Opinião

Mar

16 ago 2023 16:54

Lembro-me de um primeiro mergulho em onda, na areia. Foi como atravessar de cabeça um muro líquido que se formou à minha frente

(Comecei a escrever este último texto sobre um percurso de água várias vezes. Tem sido uma viagem esta descoberta de sentimentos pela poesia; pela procura de um sítio que una estes pontos e satisfação de ler algumas destas linhas sinto que já lá cheguei, completo, ao mar. Obrigado.)

Mar é toda a água em imensidão de volume. Num estado líquido é a soma de todas as lágrimas e de todos os mijos. Dependendo de ser a montante ou jusante pode: ora ser a fonte de toda a evaporação que cria os rios, ora ser apenas a consequência do arrasto da água pelas feridas da paisagem. Surge daí a sua salinidade, da erosão de tristeza para uma totalidade, uma crença de que o mar é o final de todos aqueles percursos em conjunto.

Ainda desconheço onde começa e acaba o mar onde quero chegar. Nesta falta de união sinto perder a essência. E não é esse o mar que ambicionamos? Tornarmo-nos parte de algo ao qual já pertencemos, precisando apenas do trajeto para se definir. Sinto-me nevoeiro, nuvem a pairar. Como se alguém dissesse: nuvem, deixa de existir. Cria rio, cria mar.  

Sei de onde venho e, quando me dou espaço, ganho o caudal do instinto que me pede para seguir a descer por gravidade e romper os obstáculos com a vontade de existir com esse sentido, o de encontrar. O mar é para onde quero ir. Como nunca o vi, mas porque nasceu comigo, sinto-o e imagino-o. Criei vários oceanos na minha cabeça. Cada um mais repleto de seres por descobrir.

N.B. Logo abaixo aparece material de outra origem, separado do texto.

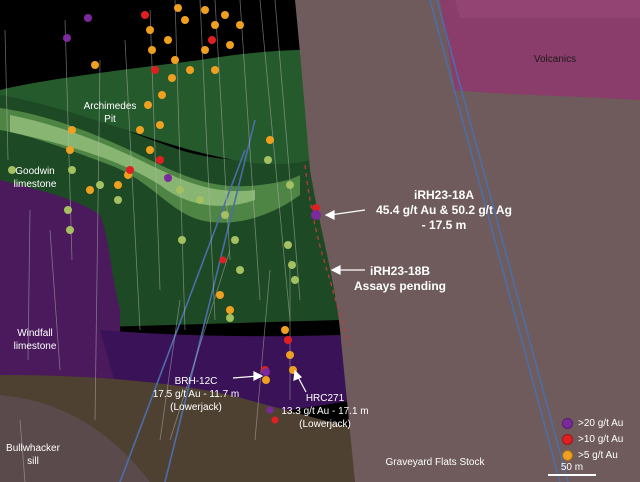  I want to click on legend-item-5: >5 g/t Au, so click(600, 456).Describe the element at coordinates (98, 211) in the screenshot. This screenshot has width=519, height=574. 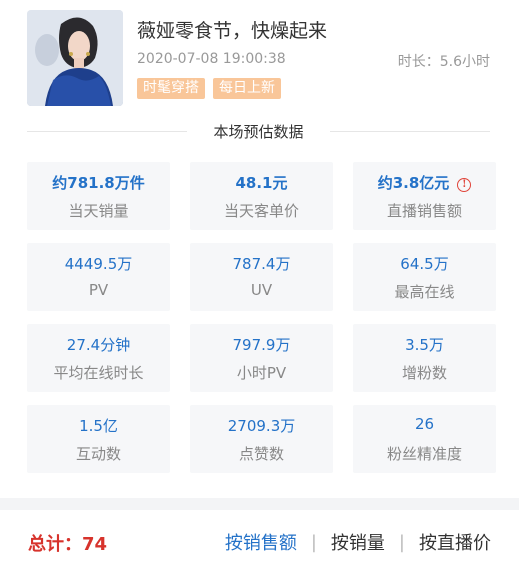
I see `stat-label: 当天销量` at that location.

Disseram-me que faz bem às vias nasais, inspirar a água do mar para limpar. E às feridas, ajuda a sarar. Já nadar faz bem ao mar, põe-no a mexer com o nosso corpo. É algo que nasceu comigo, acredito. Estar lá a banhar-me nas águas salgadas, que não se podiam beber.

Lembro-me de um primeiro mergulho em onda, na areia. Foi como atravessar de cabeça um muro líquido que se formou à minha frente. Há pouca fluidez e beleza num ser humano a mergulhar, mas não consigo simplesmente dobrar as pernas e submergir. São coisas diferentes. Sempre que lá estou, preciso de mergulhar e saltaricar nas ondas das marés imprevisíveis das praias com a nortada como bússola.

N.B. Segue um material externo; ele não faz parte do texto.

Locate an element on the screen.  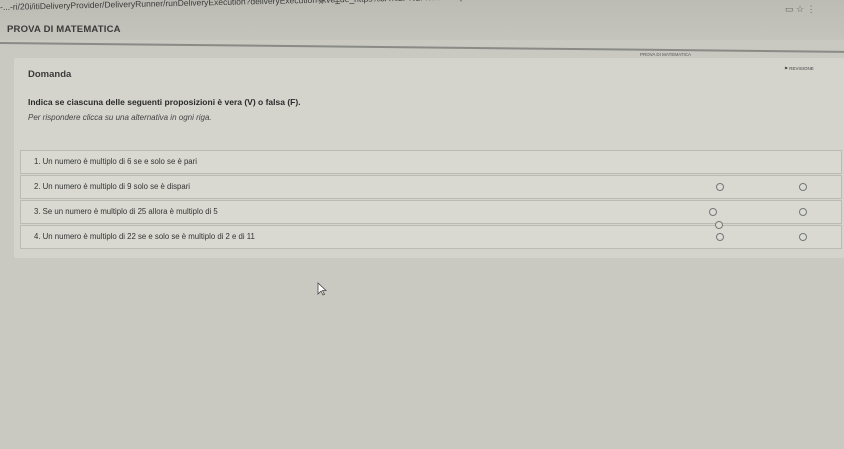
flag-for-review-button: ⚑ REVISIONE is located at coordinates (799, 69).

Foi nestas praias que aprendi a brincar na água, de costas para a praia, a contar o próximo mergulho e banho de espuma branca de onda. Nunca experimentei flutuar durante muito tempo, o sabor da inesperada água a cortar-me a respiração tirava-me um dos sentidos que procurava manter. Adoro o silêncio que o oceano permite. Por fora é um tremular eterno, balançando ao longo dos fundos; por dentro um silêncio de jardim de introspeção que se rega com as correntes.